Monday, July 05, 2004


In California, Virginia looks awfully good

By Preston Bryant
ROANOKE.COM COLUMNIST

VENICE, Calif. -- In some respects, life’s the same the world over, especially when is comes to budget politics.

Let’s take a look at California and our dear old Virginia. We’ll see that the Golden State’s ongoing political – that is, budget – debate is not terribly dissimilar from the one that characterized Virginia’s recently completed legislative session, though it’s taking place in an environment wholly different from our own.

Currently, California Gov. Arnold Schwarzenegger, who was elected only eight months ago, is locked in a budget battle with not only the legislature’s majority party Democrats, but with a good number of fellow Republicans, too. At issue are the details of the state’s new $103 billion spending plan, which should’ve gone into effect on July 1 but hasn’t even been passed yet.

The primary sticking points between Schwarzenegger and powerful Democratic lawmakers have been funding levels for higher education, social services, and local governments – sound familiar? – where, generally, the governor wants less and the legislators want more. The governor’s problem with fellow Republicans is less practical than political, where many GOP lawmakers feel Schwarzenegger has made too many budget concessions to the ruling Dems.

Deals seemingly have been reached on higher ed and social services spending, so now getting a budget deal boils down to an agreement over state aid to localities. And local officials are feeling none too easy over being the last card to be dealt.
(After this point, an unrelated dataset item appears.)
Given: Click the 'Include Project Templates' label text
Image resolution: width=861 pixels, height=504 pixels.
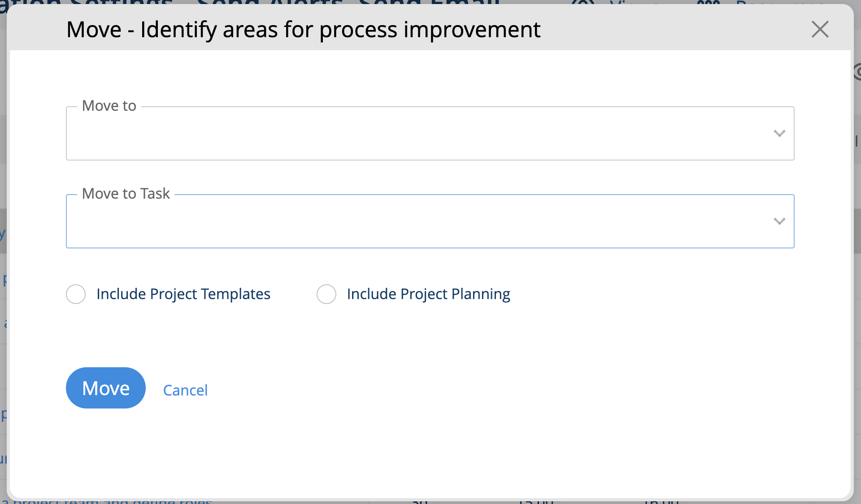Looking at the screenshot, I should click(183, 294).
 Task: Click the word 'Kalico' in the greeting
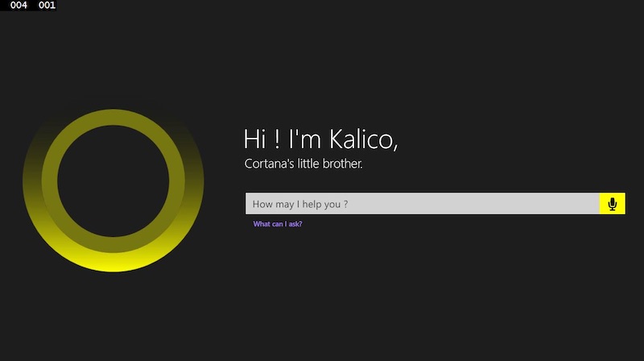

Local governments had previously struck a deal with Schwarzenegger and agreed to a $2.6 billion cut in state funding – all eager to do their part to end the state’s long-running deficits – in return for certain budget protections down the road. Now, that deal seems to be less certain after word leaked that the governor had agreed separately with Democrats to a budget provision allowing the state to raid local governments’ coffers in times of fiscal emergencies. Well, given that California is forever in a fiscal emergency, what, pray tell, was there to protect municipal governments’ funding?

This apparent reneging prompted the Beverley Hills chief administrator to recently call state leaders “some of the greatest mental midgets of our times,” though he didn’t say precisely who the biggest diminutives were on his list. Many other local officials were equally critical, though less colorful.
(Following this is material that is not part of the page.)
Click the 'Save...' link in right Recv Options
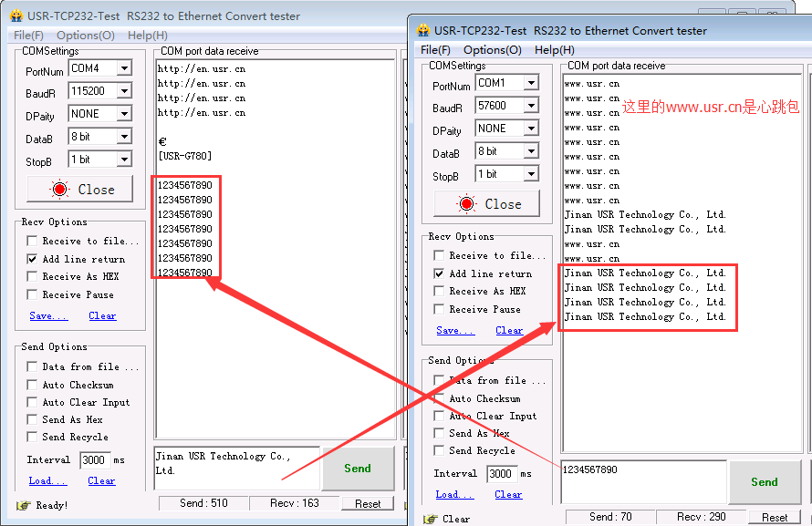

As the July 4th holiday approached, lawmakers abandoned both Sacramento and their budget duties and returned to their districts. Republicans and Democrats alike agreed that a break in their budget impasse simply wasn’t at hand.

If you’re a Virginian sitting beneath the palms of Southern California watching all of this unfold, you’ve got to chuckle a bit, especially when comparing it to the Old Dominion’s recent budget battles.
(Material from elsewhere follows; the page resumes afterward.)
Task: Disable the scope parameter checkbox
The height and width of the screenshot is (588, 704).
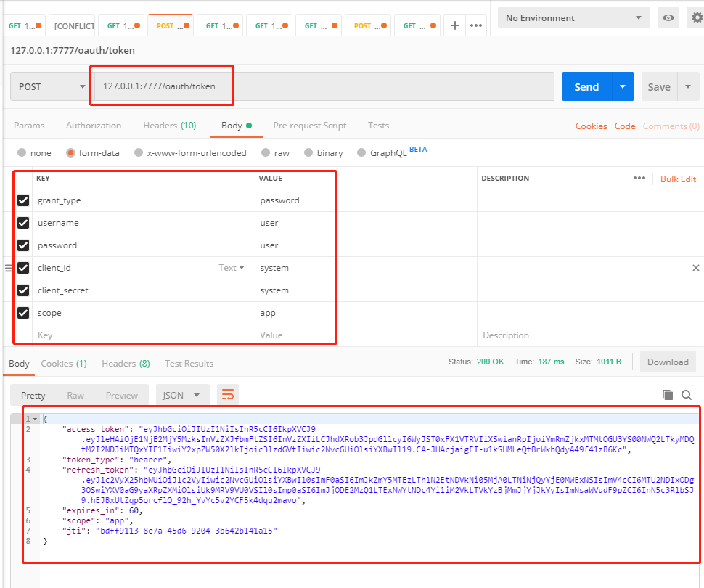Action: pos(23,313)
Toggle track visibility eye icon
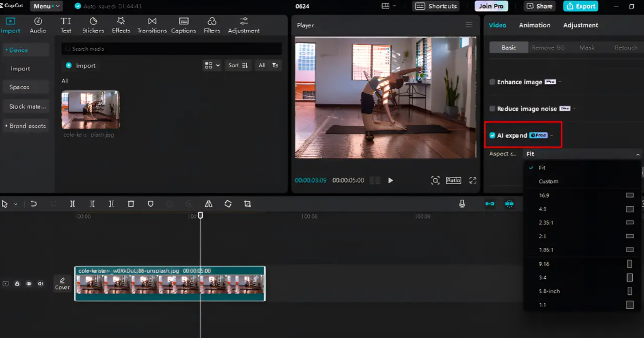The width and height of the screenshot is (644, 338). [29, 284]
We’re fortunate that Virginia isn’t where California now is – in a new fiscal year without a new budget. Virginia lawmakers had the good sense not to risk their state’s renowned reputation for fiscal sanity and struck a 2004 budget deal in time (albeit seven weeks late) to avert a real budget – and constitutional – crisis. For the fourth year in a row, California has failed to adopt a budget for a new fiscal year before ending the old one.

Worse, the budget deal currently on the table guarantees California will face multibillion-dollar deficits in years to come. Why? Because it is laden with debt and is chockfull of one-time budget fixes and accounting tricks. A few months ago, Schwarzenegger successfully persuaded voters to approve $15 billion in new bonds in order to avoid unpopular cuts or tax hikes. These weren’t bonds for capital infrastructure investments, mind you, but largely for general operating expenses – a cardinal fiscal sin, if there ever was one.

In short, Schwarzenegger has engaged in many of the same less-than-honest budget tricks that sparked a rebellion against his Democratic predecessor, Gov. Gray Davis, who ran up a $40 billion deficit and was ousted by voter recall barely a year after winning a second term. And, to be sure, California’s lawmakers continue to be complicit in the budget gimmickry. Many analysts say that the state’s future debt now exceeds what it would’ve been under Davis’s proposals.

Virginia, to be sure, had engaged in some of this foolishness, too. For several years running, our budgets were built on short-term fixes, including some untimely tax cuts, delays in spending obligations, and raids on dedicated accounts, all in an effort to make things seem what they weren’t.

But we woke up, finally. We found the wherewithal to fix some failed tax policies, enact limited reforms to an outdated tax code, and resist urges to rely on grossly more debt.

Virginia remains a beacon of fiscal soundness, as reflected by the recent reaffirmation of our AAA bond rating, a status that’s been continuously conferred by Wall Street since 1938. California, on the other hand, has among the nation’s lowest bond ratings and pays about the highest rates possible for the billions it’s borrowed to make ends meet.

The Golden State has lots of nice things – great weather, hundreds of miles of beaches, grand mountains and desserts, and a somewhat appealing let-live lifestyle. But so much of what the state has to offer is undercut by a fiscally unsound government whose actions (or inactions) will exact economic tolls for years to come.

Virginia may not be known for actors – or actors as governors – but we do have policymakers who are willing to act. And that’s worth a lot.